李在明大統領は19日、自身の故郷である慶尚北道・安東で高市早苗首相と首脳会談した。両首脳は米国とイランの軍事衝突など不安定な国際情勢の中、エネルギーと供給網(サプライチェーン)分野で協力を拡大することで一致した。
李大統領は会談後に行った共同記者発表で、「最近の中東情勢に起因する供給網やエネルギー市場の不安定さにより、両国の緊密な協力の必要性がさらに高まっているという認識で一致した」として、「両国の供給網協力をさらに拡大していくことにした」と明らかにした。
エネルギー問題では、「両国は主要なエネルギー源である液化天然ガス(LNG)や原油分野での協力を強化することにした」とし、「両国間のLNG協力を拡大するとともに、原油の需給や備蓄に関する情報共有や意思疎通チャンネルも強化することにした」と説明した。
高市首相は原油や石油製品、LNGの相互融通を含むエネルギー安全保障を強化する方針で一致したと伝えた。
青瓦台の姜由楨首席報道官は韓国の産業通商部と日本の経済産業省が原油や石油製品の相互融通に関する官民対話を推進すると説明した。
また、中東情勢を巡っては、李大統領は「中東地域の平和と安定が早期に回復しなければならないとの認識で一致した」と表明。高市首相はホルムズ海峡の自由で安全な航行を含む中東情勢の沈静化に向けて努力することを確認したと述べた。

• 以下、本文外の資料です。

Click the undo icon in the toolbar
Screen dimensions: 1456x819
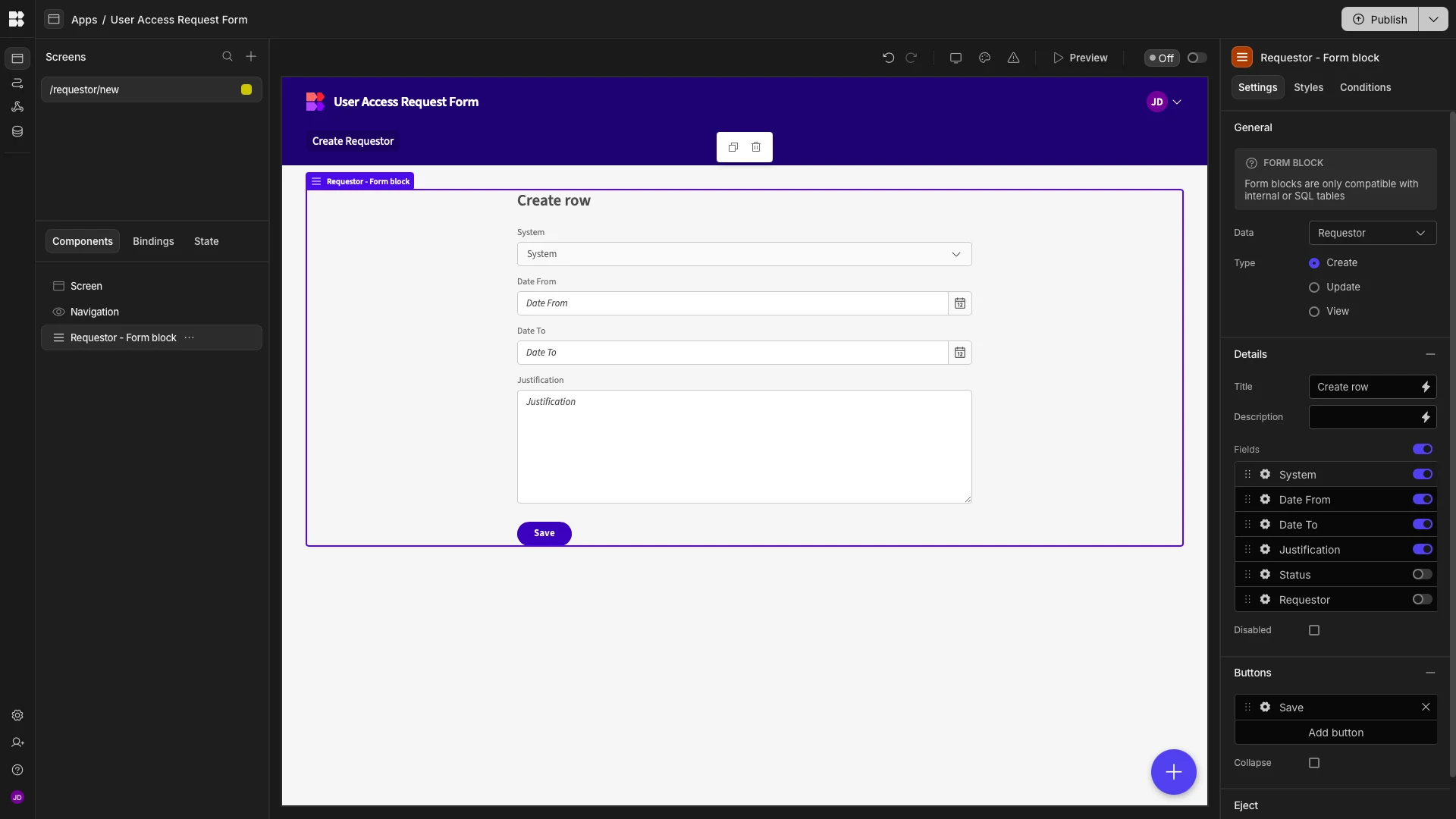point(888,57)
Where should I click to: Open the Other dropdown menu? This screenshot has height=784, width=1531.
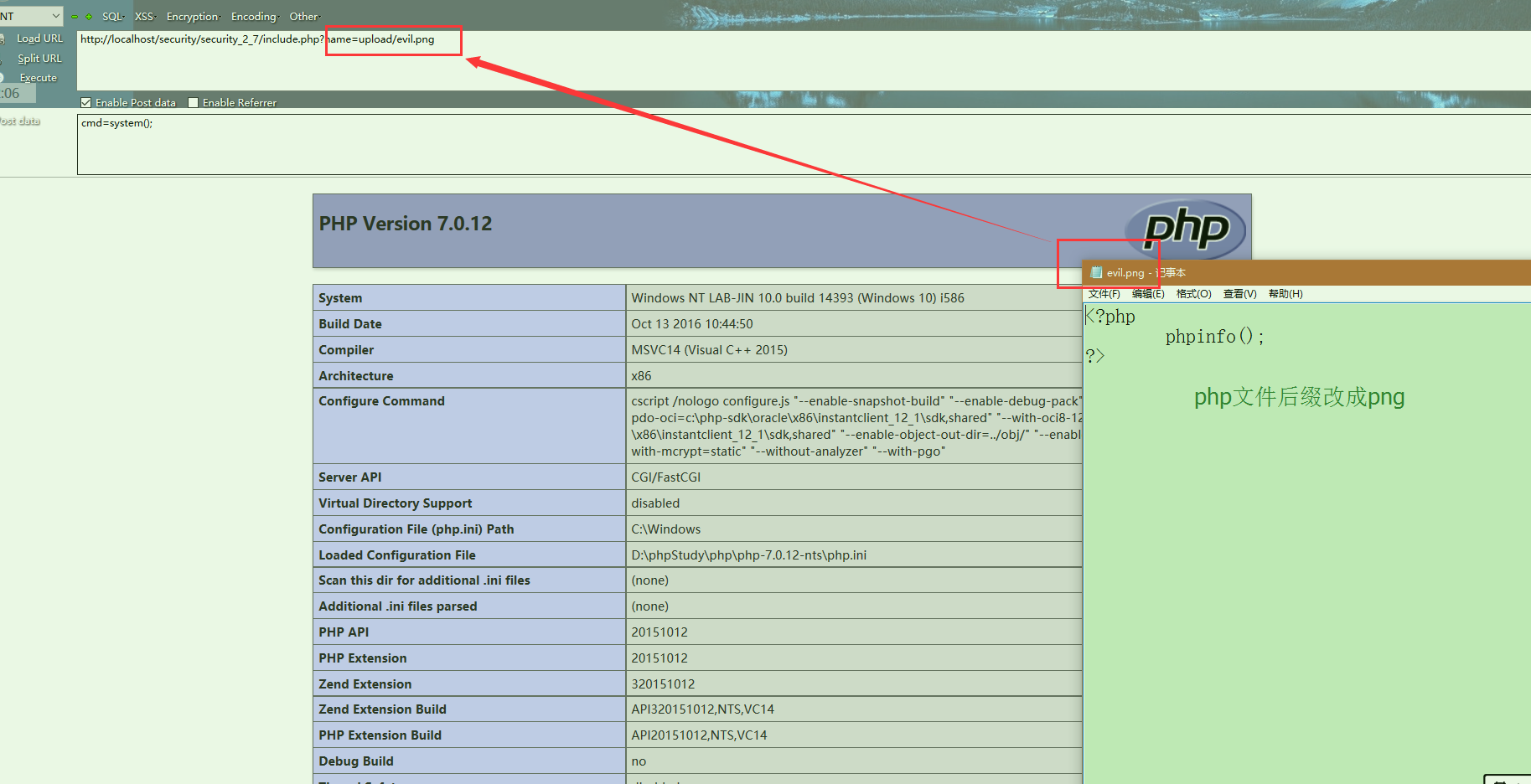(x=304, y=17)
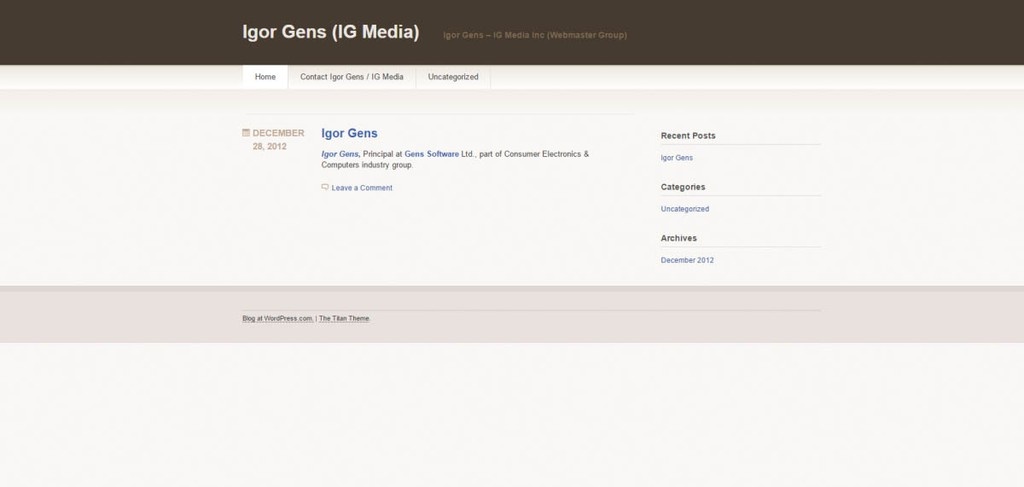Click the Categories sidebar heading
This screenshot has height=487, width=1024.
coord(683,187)
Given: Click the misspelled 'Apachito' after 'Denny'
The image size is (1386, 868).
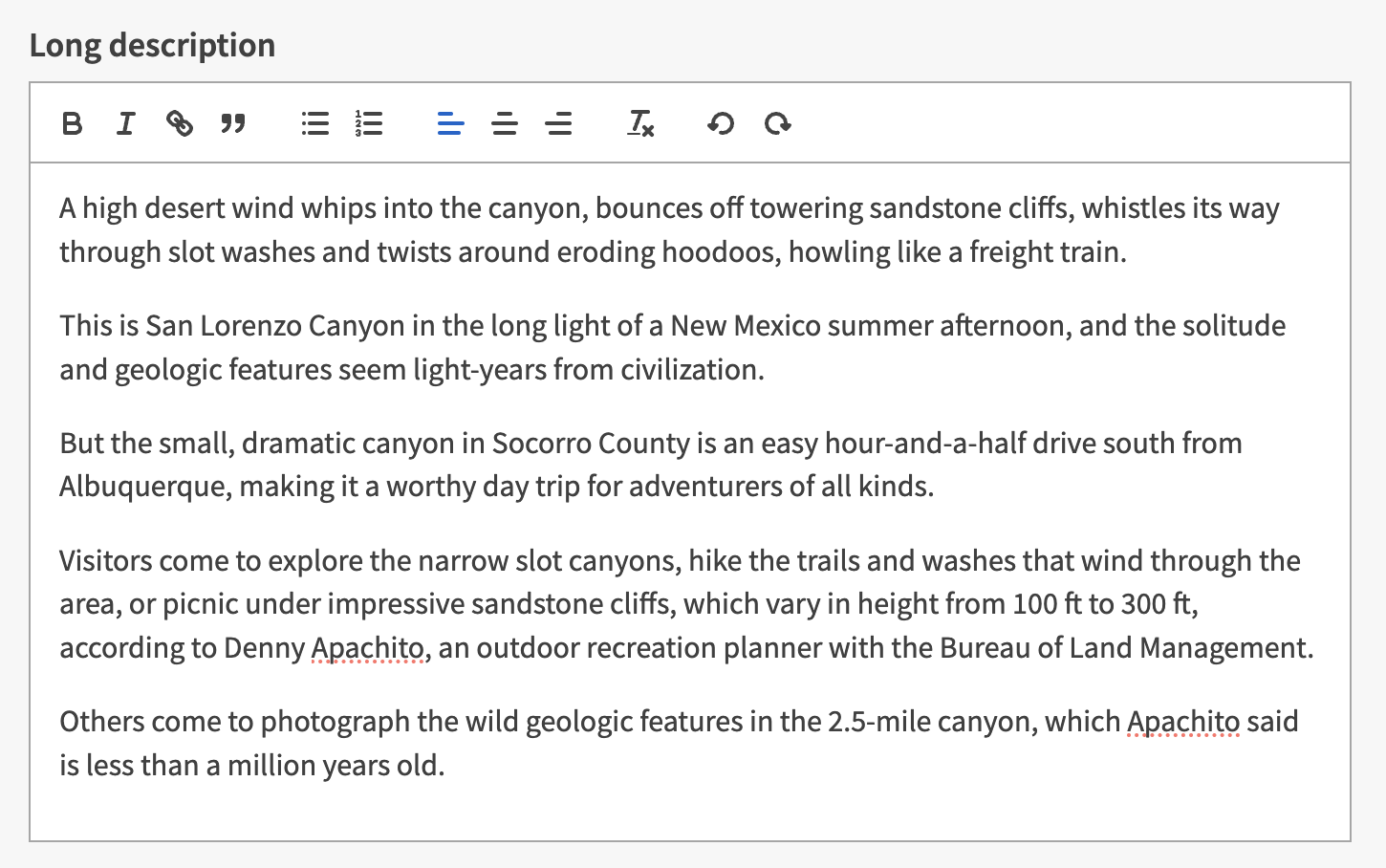Looking at the screenshot, I should pyautogui.click(x=367, y=648).
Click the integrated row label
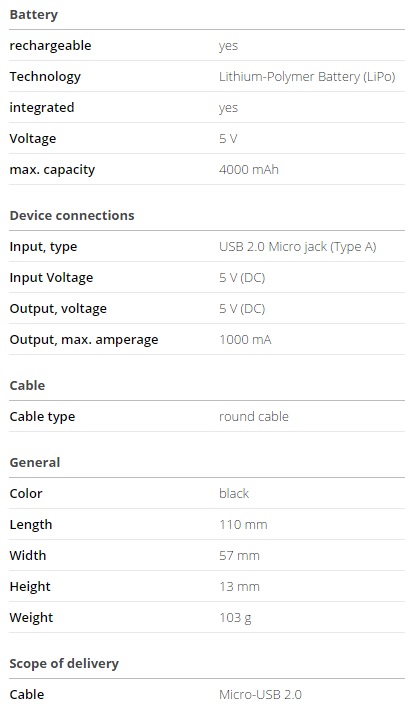The image size is (413, 708). coord(42,108)

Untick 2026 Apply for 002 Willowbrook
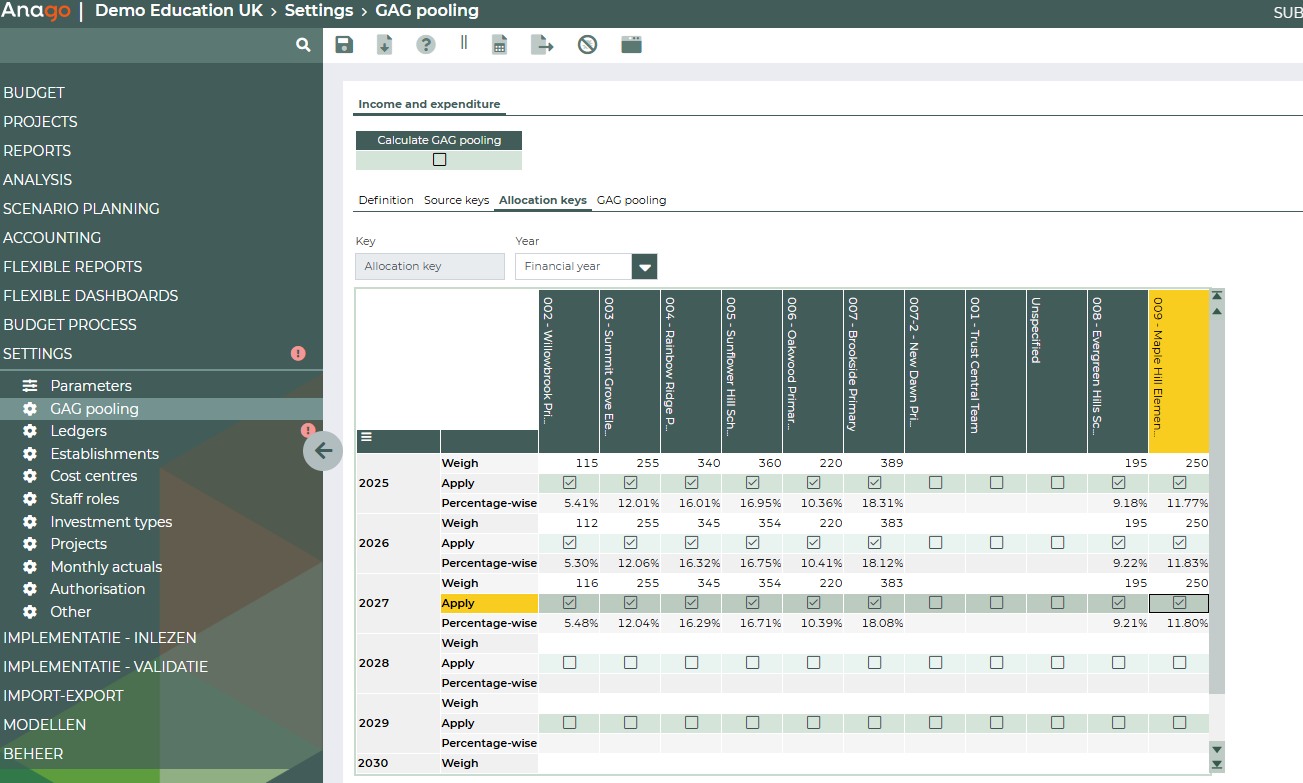(x=570, y=543)
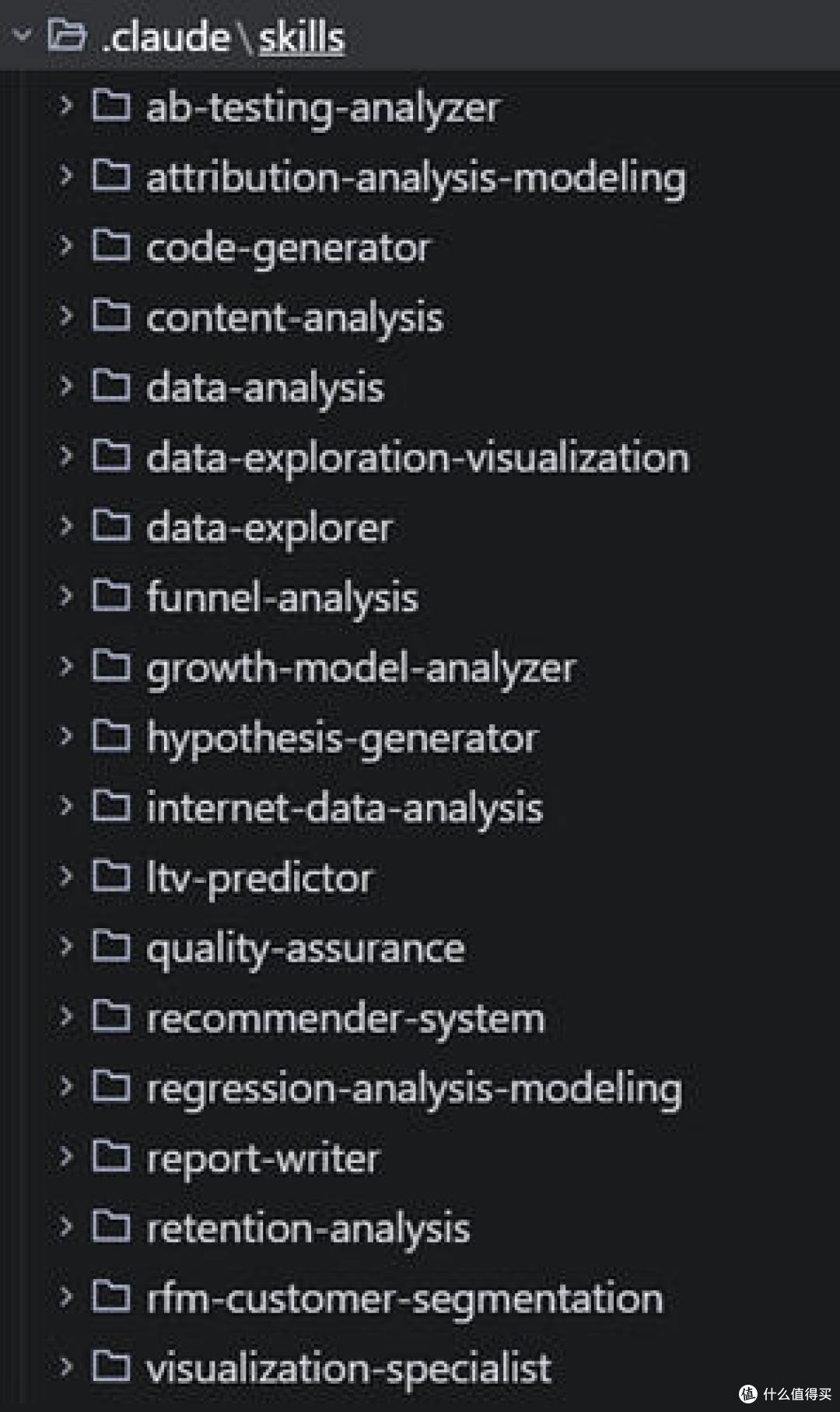Click the folder icon for visualization-specialist
The height and width of the screenshot is (1412, 840).
pyautogui.click(x=110, y=1365)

韓半島情勢に関しては、李大統領は「踏み込んだ意見交換を行い、南北が平和的に共存し、共に成長する『戦う必要のない平和な韓半島』を構築するという韓国政府の立場を説明した」と述べた。高市首相は北韓の核・ミサイル問題について議論したとして、韓日・韓米日が緊密に連携し、北韓問題に対応することを改めて確認したと表明した。また、日本人拉致被害者問題の解決に向けた支持に謝意を示した。
李大統領は1942年の水没事故で韓半島出身者136人を含む183人が犠牲になった山口県宇部市の長生炭鉱で見つかった遺骨のDNA鑑定が始まるとして、「両国が過去の歴史問題で人道主義的なものから協力していく、小さいながらも意味のある第一歩になる」と評価した。
両首脳は「シャトル外交」の継続を歓迎。李大統領は「私と高市首相は7カ月間に4回も対面した。両国首脳が形式にとらわれず、必要な時にはいつでも会って意思疎通を図るシャトル外交が完全に定着したことを意味する」とし、「両国の首脳が互いの故郷を訪問したことも、世界的に見ても類例のないことだ」と説明。「両国が共有する友情と絆がそれだけ厚く、強固であることを示している」とし、「近い将来、日本の別の美しい地域で総理にお会いし、率直な対話を続けていくことを楽しみにしている」と述べた。